The CBS cooperative of almost 700 construction companies in Canterbury says several other product lines are also at critical levels across the industry: steel coil for roofing, RAB board, GIB wallboard, aluminium extrusion used in windows and doors, glass, and paint.
CBS executive member Mike Blackburn said the shortages are also stretching out waiting times to get products, so things like timber framing may not be delivered for months.
“Electrical appliances appear to be well stocked, however, almost everything in stock now is already booked by builders and new orders are generally requiring a lead time of 12 to 16 weeks,” Blackburn said.
“Similarly with frame and truss, which means that orders placed today won’t be delivered until December.
“But the reality is that this will probably roll over into the new year.”

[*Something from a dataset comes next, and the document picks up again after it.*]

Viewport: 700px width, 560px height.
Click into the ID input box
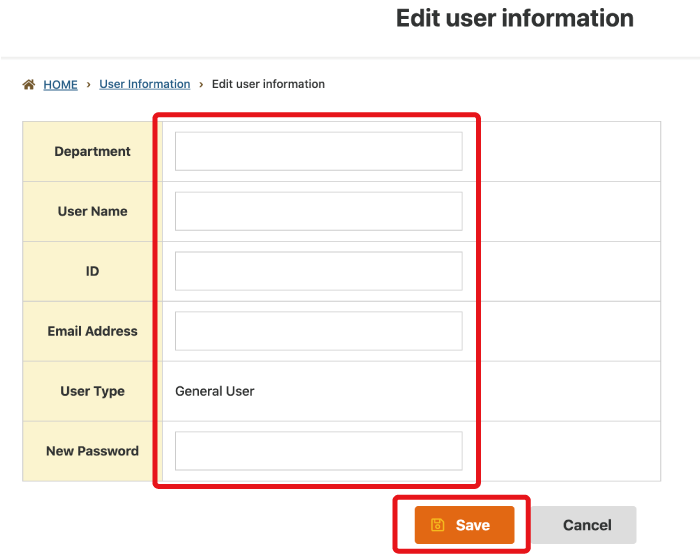click(x=319, y=271)

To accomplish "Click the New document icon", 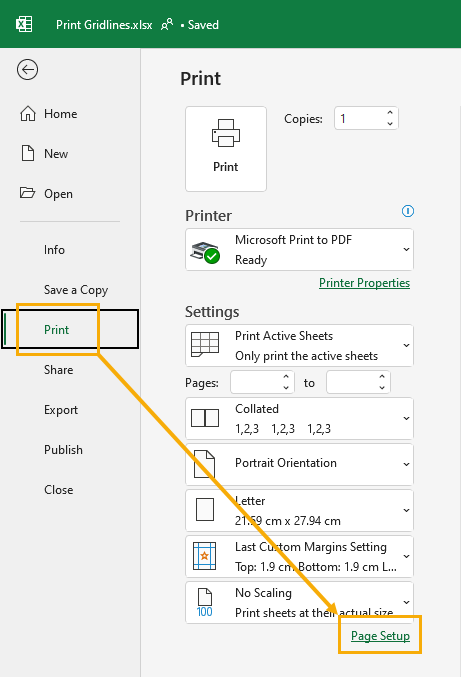I will 28,153.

One electrician who is a shareholder in CBS, has been buying up cable, switchboards and fittings but is worried the business’ work will dry up if builders can’t finish projects due to other materials running short.

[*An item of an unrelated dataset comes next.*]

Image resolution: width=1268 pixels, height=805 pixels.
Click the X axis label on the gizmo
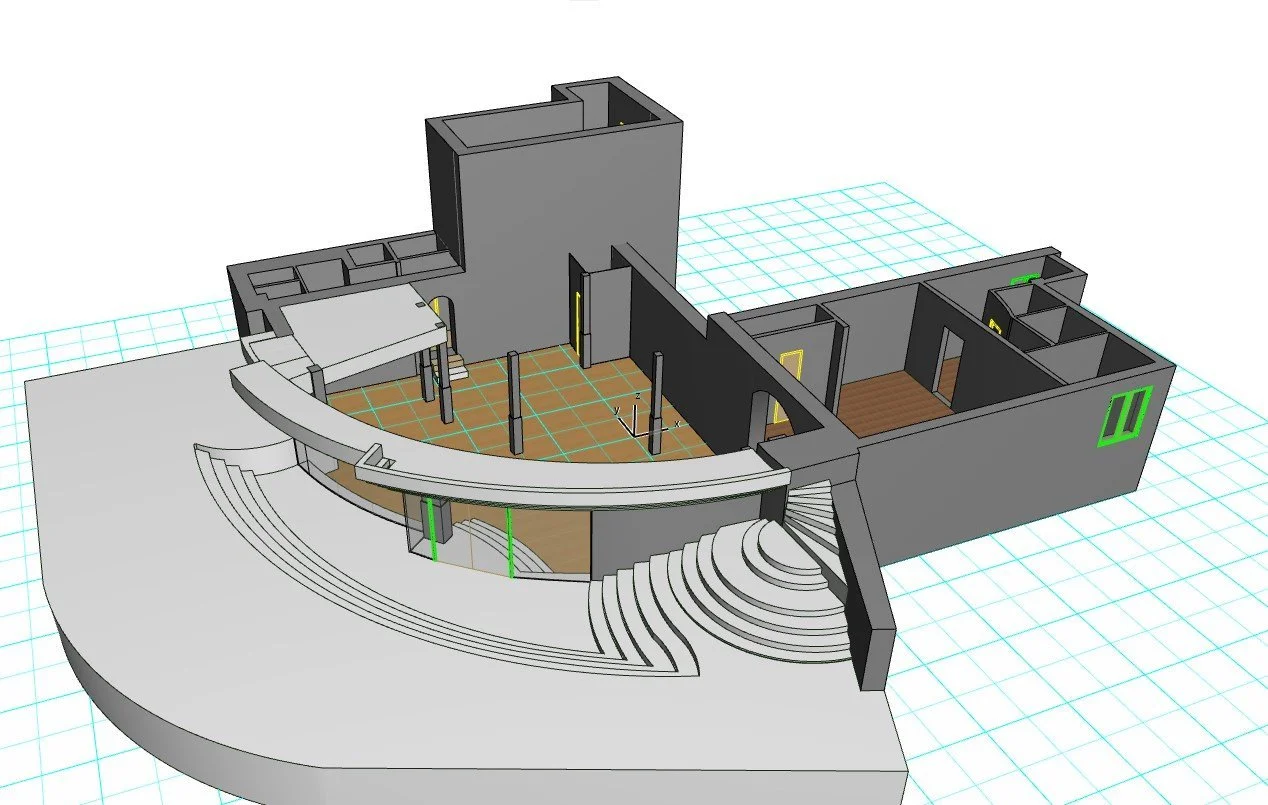(677, 425)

A house cannot be lined inside if the insulation has not been fitted.
If roofing runs short, unfinished houses will not be able to be closed-in against the weather.

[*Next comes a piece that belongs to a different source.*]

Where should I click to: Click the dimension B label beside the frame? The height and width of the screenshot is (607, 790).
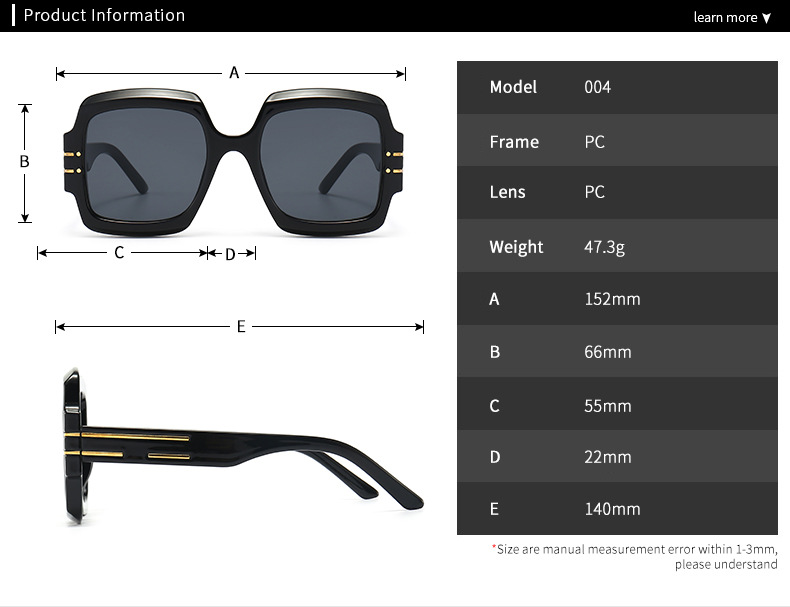pyautogui.click(x=24, y=162)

The Building Industry Federation – which represents suppliers – is providing officials with lists of companies seeking exemptions to manufacture or operate their warehouses.
“By Friday week most lines of building products will have run out in L3 [alert level 3] partsof the country,” said the federation’s Julien Leys.
He expects limited exemptions might be granted next week.
So far, no exemptions have been given for any type of manufacturing at level 4.
As for travel exemptions to the construction sector – for instance, to deliver goods out of Auckland – many more have been rejected than granted so far.
In the four days to Thursday afternoon, 1053 construction sector applications were received and 68 were granted; 439 were declined; 301 needed extra information; and 245 were still being processed.
Mostly businesses were declined because they did not meet the threshold for essential work under the terms of the Health Order, the Ministry of Business, Innovation and Employment said.
To meet the order, work has to be either to address an immediate health and safety issue, or nationally important infrastructure as defined in the order.
“An alert level 4 business cannot produce non-essential products for delivery to alert level 3 regions, even if it is already manufacturing essential products,” the ministry said.
Where products had both essential and non-essential uses, businesses should ensure manufacture was for essential purposes only.
“Having too many businesses operating during alert level 4 increases the odds of transmission with workers moving in and out of their home bubbles, connecting bubbles, and increasing the potential chain of infection.”
The Government said the Construction Accord is working with it on the supply problem.
Accord transformation director Dean Kimpton said its forum of 60 industry leaders and MBIE officials has met weekly under level 4 and discussed the supply chain problems.
“The Accord and its members remain committed to the purpose of the level 4 rules” to curb the outbreak, Kimpton said.
Aside from construction, the ministry has granted 1121 travel exemptions to the transport and logistics category, covering 10,101 employees.
Freight, transport and logistics, and postal and courier services are permitted to travel between alert levels without a business travel document.